Ingestion von scharfen Gegenständen
Aufgrund der Zuordnung der Ingestion als selbstverletzendes Verhalten bei einer BPS ist es notwendig, Effekte wie sekundärer Krankheitsgewinn bzw. Verstärkung von dysfunktionalen Verhaltensmustern für das Behandlungsmanagements zu beachten. In den wenigen Studien zu diesem Zusammenhang wurde das effektivste Management mit einem konservativen medizinisch-chirurgischen und nicht-restriktiven psychiatrisch-psychotherapeutischen Ansatz erreicht.
Die Letalität von Ingestionen insgesamt scheint in den Statistiken tief zu sein (1 bei 3058 Individuen in einer Fallserie).
Zu Bedenken ist auch das post-operative Komplikationsrisiko aufgrund von auto- und fremdaggressiven Verhalten, wie z.B.
In Zusammenschau der oben genannter Aspekte wurde in einer Studie folgender Entscheidungsalgorithmus bei der häufig vorkommenden Ingestion vorgeschlagen (Tabelle).
Komorbidität Autismusspektrumstörung (ASS)
Als eine Differenzialdiagnose und psychische Komorbidität wird die Autismusspektrumstörung (ASS) herausgegriffen. Dieses Störungsbild hat in den letzten Jahren wissenschaftlich und klinisch eine besondere Beachtung gefunden und soll hier deswegen kurz beschrieben werden.
Bei der Erstellung des ICD-11 wurde die ASS neu definiert und dem DSM-5 angenähert. Allerdings wurden die möglichen Symptome soweit erweitert, dass sich die Spezifizität der diagnostischen Tools noch weiter reduziert und die bereits hohe Heterogenität der Symptome der ASS noch weiter erhöht.
Grundsätzlich schliessen sich die beiden psychiatrischen Erkrankungen gegenseitig nicht aus. Insbesondere da bestimmte kommunikative Defizite aus der ASS psychoreaktiv im Lebensverlauf zu Denk- und Verhaltensmustern der BPS führen können.

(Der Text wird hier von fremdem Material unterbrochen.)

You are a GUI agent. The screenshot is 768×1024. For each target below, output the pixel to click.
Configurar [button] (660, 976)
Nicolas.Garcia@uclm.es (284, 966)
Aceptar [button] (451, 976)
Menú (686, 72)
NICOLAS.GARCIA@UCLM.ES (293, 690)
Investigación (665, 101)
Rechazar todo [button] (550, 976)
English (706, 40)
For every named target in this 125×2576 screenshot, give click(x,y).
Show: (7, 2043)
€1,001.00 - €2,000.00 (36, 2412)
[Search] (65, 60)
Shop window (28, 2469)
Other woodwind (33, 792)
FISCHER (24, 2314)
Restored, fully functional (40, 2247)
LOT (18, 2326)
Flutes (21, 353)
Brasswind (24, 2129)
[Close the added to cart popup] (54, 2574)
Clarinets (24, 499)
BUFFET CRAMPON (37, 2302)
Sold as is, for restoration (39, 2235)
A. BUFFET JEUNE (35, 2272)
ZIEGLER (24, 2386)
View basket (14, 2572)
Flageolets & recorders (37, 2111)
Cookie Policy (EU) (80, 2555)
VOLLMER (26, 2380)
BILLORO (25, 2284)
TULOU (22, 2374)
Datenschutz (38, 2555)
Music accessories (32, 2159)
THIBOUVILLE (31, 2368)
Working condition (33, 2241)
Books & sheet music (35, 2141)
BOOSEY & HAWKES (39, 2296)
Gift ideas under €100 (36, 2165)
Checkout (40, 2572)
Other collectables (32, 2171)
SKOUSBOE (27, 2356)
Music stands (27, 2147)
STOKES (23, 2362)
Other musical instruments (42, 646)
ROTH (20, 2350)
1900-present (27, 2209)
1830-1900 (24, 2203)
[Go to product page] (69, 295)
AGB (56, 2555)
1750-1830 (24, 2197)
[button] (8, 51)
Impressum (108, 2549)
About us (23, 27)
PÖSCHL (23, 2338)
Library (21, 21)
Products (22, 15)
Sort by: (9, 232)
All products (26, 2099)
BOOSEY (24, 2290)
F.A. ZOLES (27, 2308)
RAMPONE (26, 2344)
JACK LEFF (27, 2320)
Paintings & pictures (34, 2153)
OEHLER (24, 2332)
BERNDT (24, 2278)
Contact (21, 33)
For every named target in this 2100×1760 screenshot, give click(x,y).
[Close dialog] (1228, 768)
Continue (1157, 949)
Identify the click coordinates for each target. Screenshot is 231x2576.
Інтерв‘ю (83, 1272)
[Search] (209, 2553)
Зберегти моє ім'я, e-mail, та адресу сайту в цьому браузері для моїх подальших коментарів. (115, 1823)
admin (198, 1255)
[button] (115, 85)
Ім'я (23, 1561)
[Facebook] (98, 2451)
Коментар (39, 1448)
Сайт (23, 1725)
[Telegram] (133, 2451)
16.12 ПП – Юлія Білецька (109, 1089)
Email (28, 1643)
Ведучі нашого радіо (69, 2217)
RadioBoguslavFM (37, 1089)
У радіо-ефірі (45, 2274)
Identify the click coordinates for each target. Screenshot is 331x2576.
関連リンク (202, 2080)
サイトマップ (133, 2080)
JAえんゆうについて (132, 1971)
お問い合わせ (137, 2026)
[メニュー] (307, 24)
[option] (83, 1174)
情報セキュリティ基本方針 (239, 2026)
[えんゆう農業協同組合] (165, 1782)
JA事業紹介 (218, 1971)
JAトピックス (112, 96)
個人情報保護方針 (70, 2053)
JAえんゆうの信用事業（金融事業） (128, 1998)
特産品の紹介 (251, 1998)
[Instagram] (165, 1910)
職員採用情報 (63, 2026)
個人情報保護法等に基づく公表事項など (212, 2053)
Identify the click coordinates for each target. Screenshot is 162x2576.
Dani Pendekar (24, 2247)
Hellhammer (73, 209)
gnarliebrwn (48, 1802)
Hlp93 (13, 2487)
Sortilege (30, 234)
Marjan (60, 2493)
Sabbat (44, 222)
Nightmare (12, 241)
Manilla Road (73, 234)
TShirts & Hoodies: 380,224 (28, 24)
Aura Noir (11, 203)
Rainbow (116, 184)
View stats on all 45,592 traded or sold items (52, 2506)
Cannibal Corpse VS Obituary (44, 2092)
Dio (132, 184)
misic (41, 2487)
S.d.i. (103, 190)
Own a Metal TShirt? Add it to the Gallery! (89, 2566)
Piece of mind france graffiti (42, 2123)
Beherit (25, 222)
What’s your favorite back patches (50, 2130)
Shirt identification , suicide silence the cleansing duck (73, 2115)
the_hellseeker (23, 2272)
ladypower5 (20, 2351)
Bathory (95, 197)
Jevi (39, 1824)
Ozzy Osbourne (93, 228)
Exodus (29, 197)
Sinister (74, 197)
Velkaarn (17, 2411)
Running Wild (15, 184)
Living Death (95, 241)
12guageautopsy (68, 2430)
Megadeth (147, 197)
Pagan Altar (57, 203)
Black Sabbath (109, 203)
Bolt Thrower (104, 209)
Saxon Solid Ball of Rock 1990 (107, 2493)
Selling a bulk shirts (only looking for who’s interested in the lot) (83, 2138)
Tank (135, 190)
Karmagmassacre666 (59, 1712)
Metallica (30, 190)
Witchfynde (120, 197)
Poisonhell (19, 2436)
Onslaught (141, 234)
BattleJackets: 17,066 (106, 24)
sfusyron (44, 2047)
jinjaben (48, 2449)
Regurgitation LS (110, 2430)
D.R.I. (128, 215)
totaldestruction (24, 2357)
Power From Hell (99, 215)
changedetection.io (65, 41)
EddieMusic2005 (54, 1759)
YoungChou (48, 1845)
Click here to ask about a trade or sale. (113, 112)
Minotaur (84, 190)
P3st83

Einig sind sich die Autoren aber auch in der Behandlung der Symptome der Selbstverletzung, Impulsivität und emotionalen Dysregulation - egal, ob sie von der BPS oder ASS stammen. Den Empfehlungen zufolge sollte die Behandlung verhaltenstherapeutisch und nach den Prinzipien der dialektisch-behavioralen bzw. mentalisierungsbasierten Therapie (DBT/MBT) erfolgen. Im Umkehrschluss muss auch die Notfall- und akutstationäre Behandlung nach diesen Prinzipien erfolgen: primär ambulant und die akutstationäre Behandlung zeitlich limitiert und DBT/MBT-basierend. Damit ist im Notfall- und akutstationären Setting die Diagnose unerheblich und orientiert sich an den gezeigten Symptomen.